I am experimenting with the usage of flatbuffers in my company as a replacement for raw structs. The classes we need to serialize are fairly large and I have noticed that the overhead of flatbuffer serialization is more than we can take when running debug builds.
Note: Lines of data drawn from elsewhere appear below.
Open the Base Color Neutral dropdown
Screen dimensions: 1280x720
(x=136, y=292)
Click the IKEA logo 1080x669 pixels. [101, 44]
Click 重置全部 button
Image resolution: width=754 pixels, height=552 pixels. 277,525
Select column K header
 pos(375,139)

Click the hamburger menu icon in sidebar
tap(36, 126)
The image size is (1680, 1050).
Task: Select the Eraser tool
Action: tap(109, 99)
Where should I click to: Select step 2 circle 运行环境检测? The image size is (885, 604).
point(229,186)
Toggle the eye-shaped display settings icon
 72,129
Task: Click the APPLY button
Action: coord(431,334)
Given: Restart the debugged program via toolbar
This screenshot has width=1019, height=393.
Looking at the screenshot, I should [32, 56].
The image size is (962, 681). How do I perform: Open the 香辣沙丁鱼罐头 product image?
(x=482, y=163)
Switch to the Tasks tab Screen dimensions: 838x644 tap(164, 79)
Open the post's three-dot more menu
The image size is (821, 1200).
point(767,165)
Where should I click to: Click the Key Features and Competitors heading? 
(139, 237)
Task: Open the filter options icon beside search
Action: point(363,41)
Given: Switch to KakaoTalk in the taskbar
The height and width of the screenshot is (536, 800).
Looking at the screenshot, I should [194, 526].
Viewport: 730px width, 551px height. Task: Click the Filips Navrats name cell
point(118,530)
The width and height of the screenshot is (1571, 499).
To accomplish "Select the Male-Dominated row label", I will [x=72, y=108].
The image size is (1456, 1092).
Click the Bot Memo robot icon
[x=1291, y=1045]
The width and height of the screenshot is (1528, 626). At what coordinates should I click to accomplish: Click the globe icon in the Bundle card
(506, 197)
I replicated my finding with the following simple test program (the datatype is similar to the datatype in our production code):
#include "stdafx.h"
#include <flatbuffers/flatbuffers.h>
#include "footprints_generated.h"
#include <vector>
#include <iostream>
#include <chrono>
using namespace Serialization::Dummy::FakeFootprints;
flatbuffers::FlatBufferBuilder builder;
flatbuffers::Offset<XYZData> GenerateXYZ()
{
return CreateXYZData(builder,
1.0,
2.0,
3.0,
4.0,
5.0,
6.0,
7.0,
8.0,
9.0,
10.0,
11.0,
12.0,
13.0,
14.0,
15.0,
16.0,
17.0,
18.0,
19.0,
20.0);
}
flatbuffers::Offset<Fake> GenerateFake()
{
std::vector<flatbuffers::Offset<XYZData>> vec;
for(int i = 0; i < 512; i++)
{
vec.push_back(GenerateXYZ());
}
auto XYZVector = builder.CreateVector(vec);
return CreateFake(builder,
1.0,
2.0,
3.0,
4.0,
5.0,
6.0,
7.0,
8.0,
9.0,
10.0,
XYZVector);
}
int main()
{
auto start = std::chrono::steady_clock::now();
for(auto i = 0; i < 1000; i++)
{
auto fake = GenerateFake();
}
auto end = std::chrono::steady_clock::now();
auto diff = end - start;
std::cout << std::chrono::duration <double, std::milli>(diff).count() << " ms" << std::endl;
std::string dummy;
std::cin >> dummy;
}
Which takes around 40 seconds to run on my pc in debug (approx. 400ms in release). I'm looking for any way to improve performance in the debug build. Profiling showed that most time is spent in std::vector code, so I tried setting _ITERATOR_DEBUG_LEVEL to zero, but that did not result in any significant performance increase.